D'une part, il semble bien que le magistère a conclu que Vatican II n'apportait pas de « rupture théologique », mais qu'il fallait interpréter Vatican II dans un sens de continuité de la doctrine immuable.

Benoît XVI dans son discours du 22 décembre 2005 après avoir rappelé l'enseignement de Jean XXIII et de Paul VI le confirmait en ces termes:

« Il est clair que dans tous ces secteurs [rapports de l'Église et de l'État, foi et science moderne, interprétations de la Bible...] dont l'ensemble forme une unique question, pouvait ressortir une certaine forme de discontinuité et que, dans un certain sens, s'était effectivement manifestée une discontinuité dans laquelle, pourtant, une fois établies les diverses distinctions entre les situations historiques concrètes et leurs exigences, il apparaissait que la continuité des principes n'était pas abandonnée - un fait qui peut échapper facilement au premier abord. C'est précisément dans cet ensemble de continuité et de discontinuité à divers niveaux que consiste la nature de la véritable réforme. »

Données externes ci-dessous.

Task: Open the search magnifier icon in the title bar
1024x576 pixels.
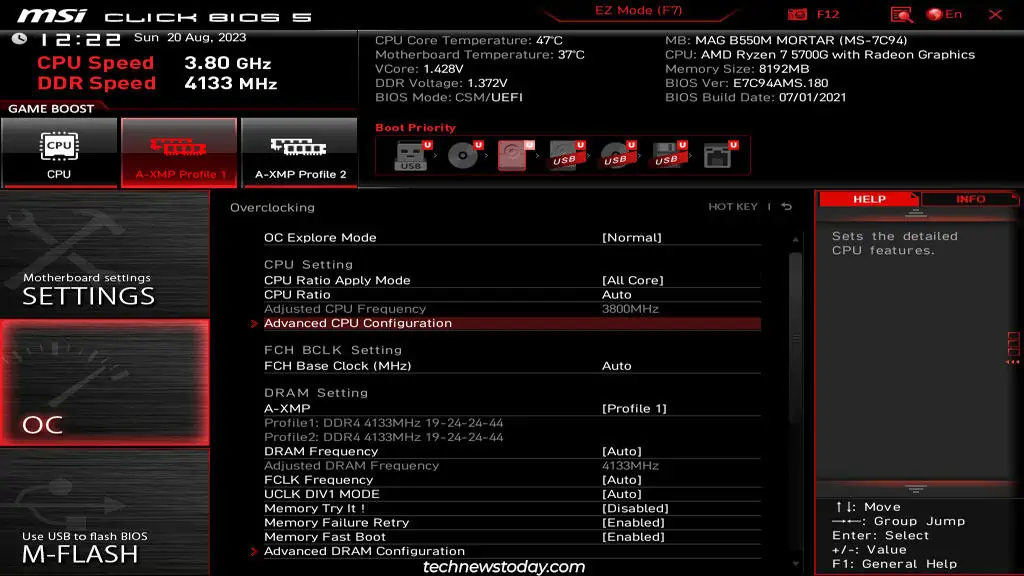Action: 900,14
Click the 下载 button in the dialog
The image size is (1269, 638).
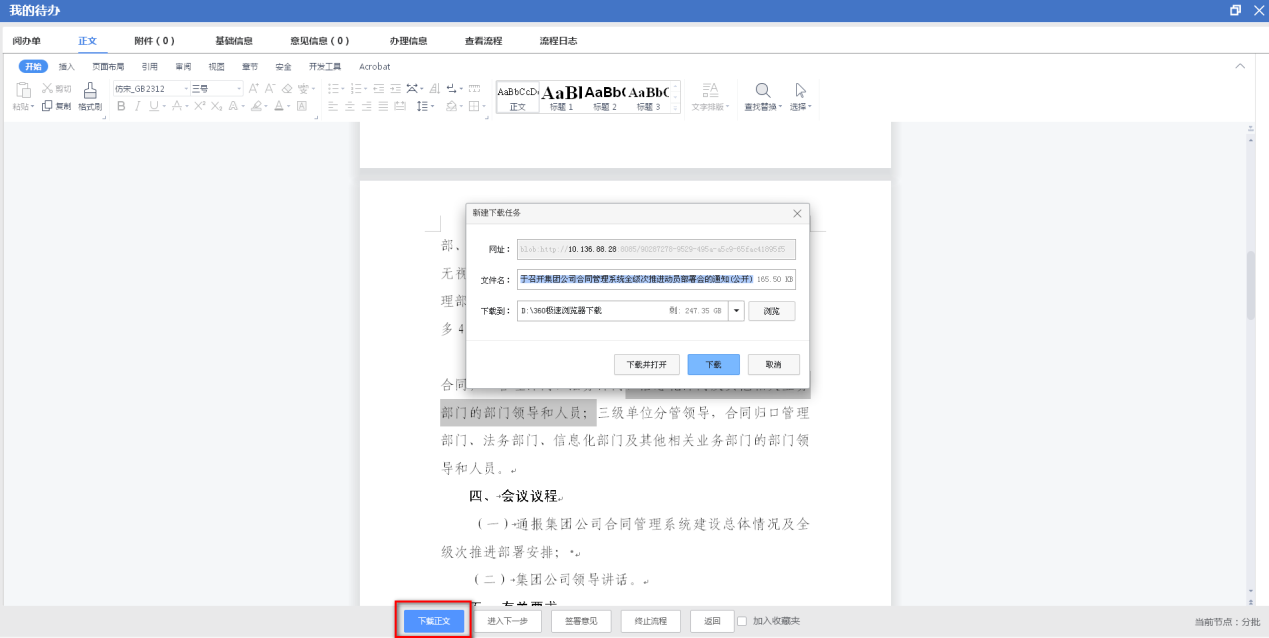[713, 365]
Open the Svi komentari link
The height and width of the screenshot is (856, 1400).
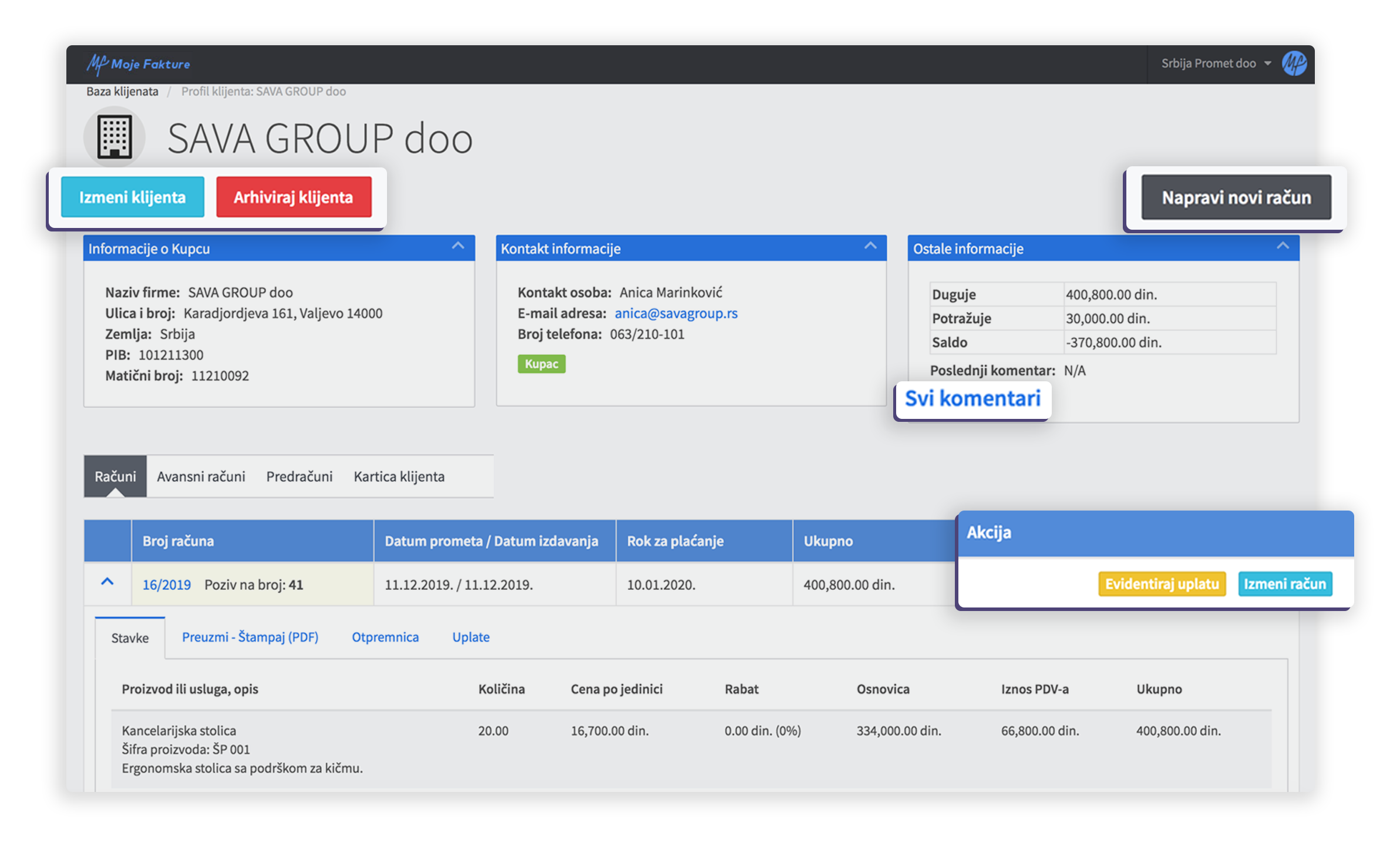click(972, 399)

Ensuite sur la démocratie « obligatoire » qui figure en effet dans la Déclaration universelle des droits de l'homme de 1948 (article 21.3), Jean XXIII a enseigné dans Pacem in terris que :

« 144 - Nous n'ignorons pas que certains points de cette Déclaration ont soulevé des objections et fait l'objet de réserves justifiées. »

La stratégie papale est donc d'ignorer ces "réserves justifiées" soient les erreurs qui figurent dans les documents de l'ONU. Les papes ne traiteront que des aspects valables de la Déclaration de 1948 et ils ne s'appuieront que sur eux. Probablement parce que les aspects condamnables sont adventices, sans importance centrale dans la doctrine imparfaite de l'ONU.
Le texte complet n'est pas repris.